On the other side of the mesoglea lies the gastrodermis or endoderm. This cell layer mainly consists of nutritive muscular cells. These cells are identical in form and function to epitheliomuscular cells; the only difference is that nutritive muscular cell processes are oriented sideways, so the myoneme, when connected, run in a circle around the polyp. Imagine hula-hoops stacked perfectly on top of one another. This is what the complete set of nutritive muscular cells looks like. Don’t forget, since endodem and ectoderm make up the entire polyp, that means that the two different types of muscular cells are in tentacles as well, allow corals to transfer prey caught with nematocysts and other cnidae to the mouth.

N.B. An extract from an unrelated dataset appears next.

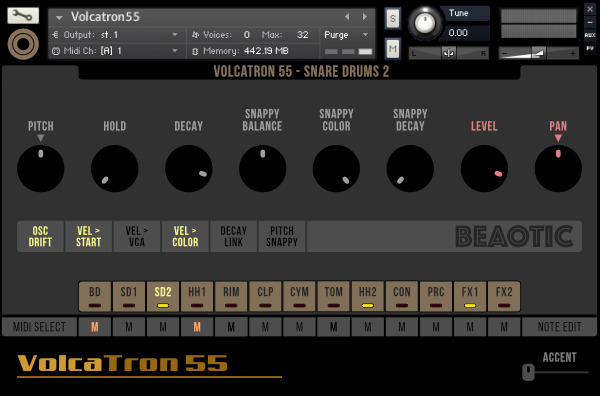Screen dimensions: 600x396
Task: Click the Solo S button
Action: pyautogui.click(x=393, y=18)
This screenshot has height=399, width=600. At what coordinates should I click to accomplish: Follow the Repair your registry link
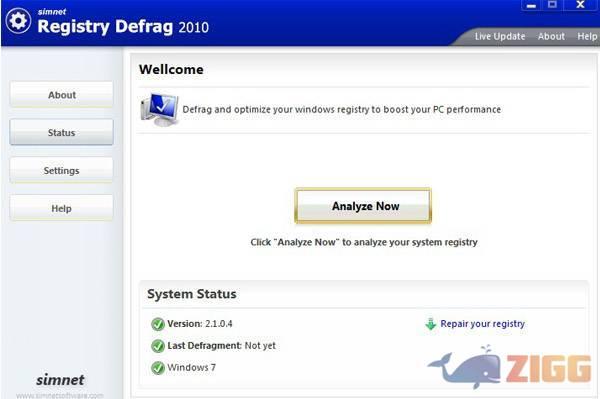(483, 324)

Zooxanthellae, a unicellular, photosynthetic dinflagellate, are cultured within the gastrodermal cells of many Anthozoans. These algae are stimulated by the coral host to release from 20% to 95% of its photosynthetically-produced organic compounds; mostly glycerol, amino acids, fatty acids, glucose and lipids. Zooxanthellae density within corals is about 1-5 million cells per cm^2 (Pechenik, 2000). The zooxanthellae also assist skeletogenesis in the subclass hexacorallia in several ways, which will be discussed in upcoming installations.

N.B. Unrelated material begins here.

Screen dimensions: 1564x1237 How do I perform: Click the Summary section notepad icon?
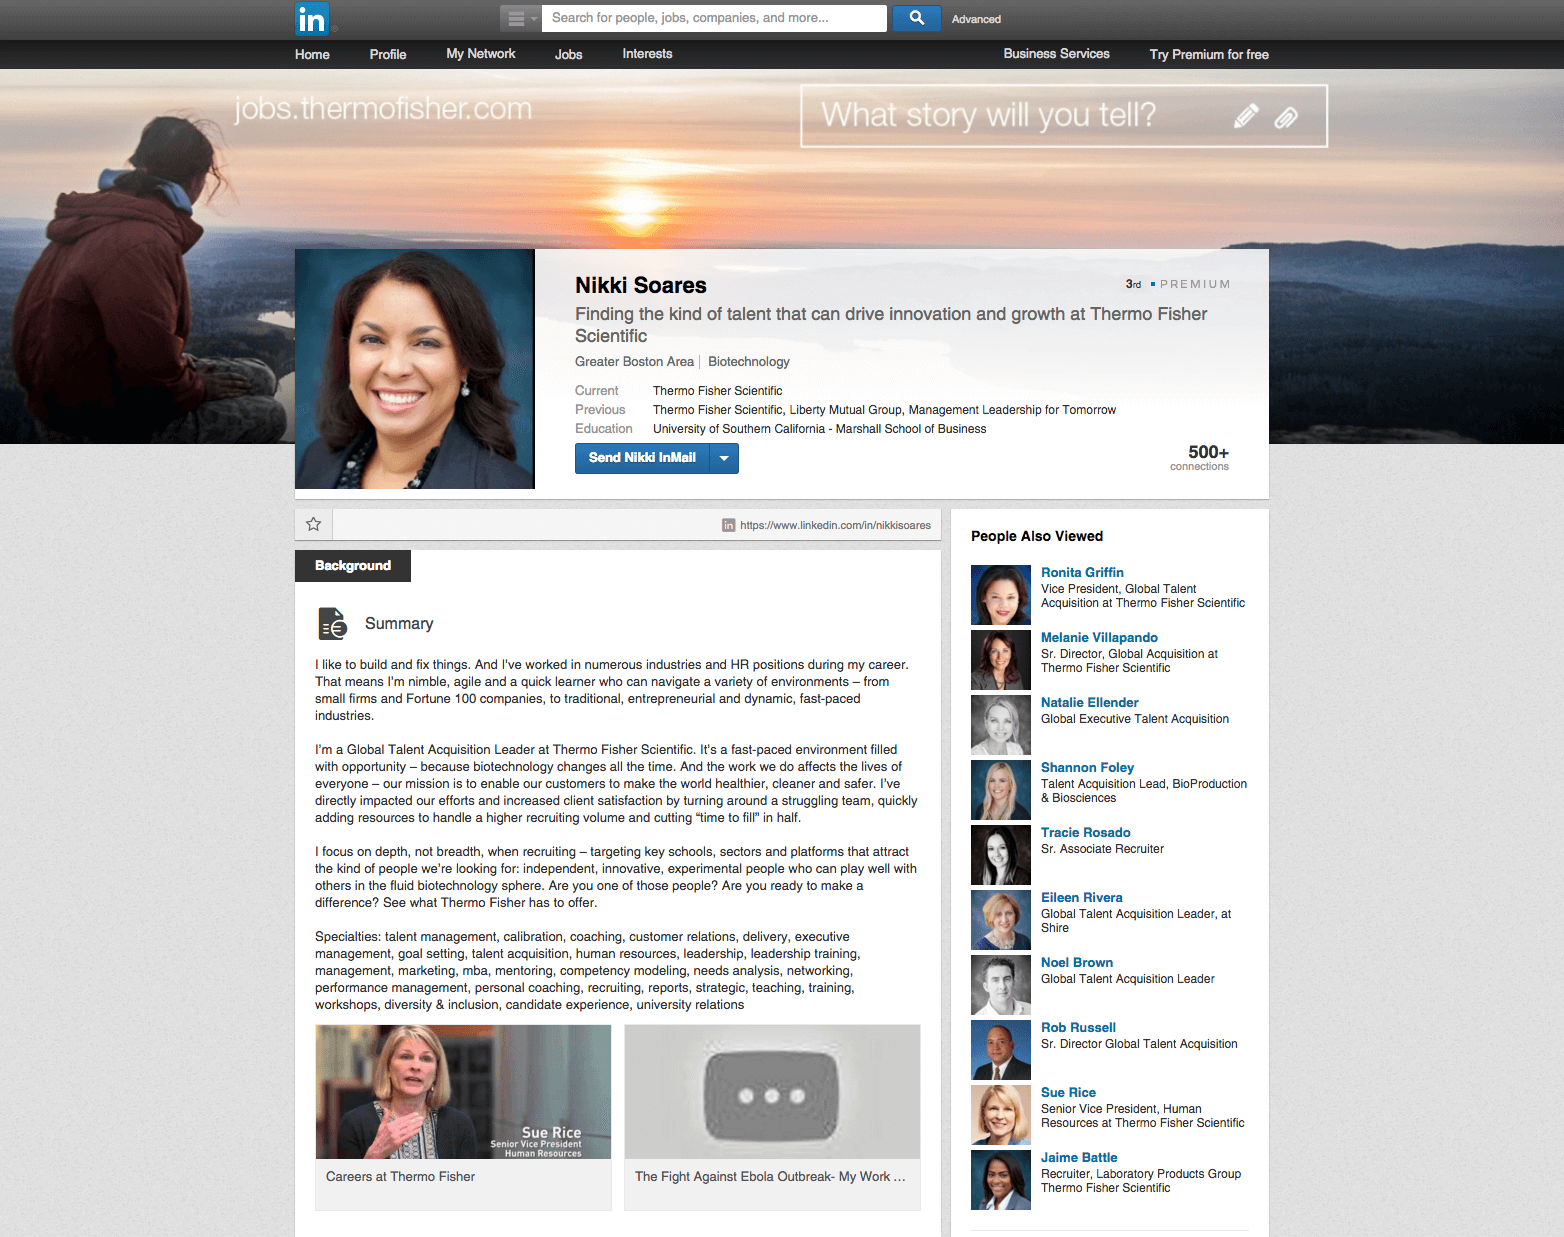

In the center of the polyp is the gastrovascular cavity. This cavity is open to the water at the mouth. In corals, the upper gastrovascular cavity is modified to be a pharynx, called the actinopharynx. This pharynx is created by ectoderm running down inside the mouth, behind which is mesoglea and gastroderm support. On one or more sides of the actinopharynx, there are groves running vertically, down the length of the pharynx, and containing ciliated, water pumping cells. These grooves are known as the siphonoglyphs. The ectoderm terminates as the pharynx opens to the gastrovascular cavity, which is divided by radially symmetrical folds of gastrodermis (behind which is mesoglea) called mesenteries. Mesenteries are modified to be multidisciplinary: along with being crucial for digestion, coral embryos are formed in the gonads contained within the mesentaries.
There are two types of mesenteries, those that attach to the actinopharynx, which are called complete mesenteries, and those that are free folds in the gastrovascular cavity, called incomplete mesenteries. These incomplete mesenteries play very important roles. The edge of the mesentery is divided into three stubs that are loaded with cells that pump water by cilia, cells that secrete digestive enzymes, bacteria-consuming phagocytes (cells that engulf and digest foreign matter), and also nematocysts. Water pumping cells are crucial in the gastrovascular cavity, as cell respiration is accomplished solely through diffusion. Thus, oxygenated water must be brought to the cells within the gastrovascular cavity and coelenteron (open internal space, most often part of the gastrovascular cavity). Another quirk of mesenteries is the reorientation of what once were nutritive muscular cell myoneme. The myoneme have been turned vertically and are heavily clustered, creating thick powerful muscles used for improved longitudinal retraction ever what the epitheliomuscular cells alone can provide.
In the upcoming parts, skeletogenesis, feeding, behavior, and special adaptations of different Anthozoan subclasses (Hexacorallia, Octocorallia) will be discussed.
References Cited
Pechenik, J. A. (2000). The Cnidarians.
Biology of the invertebrates. New York: McGraw-Hill Companies.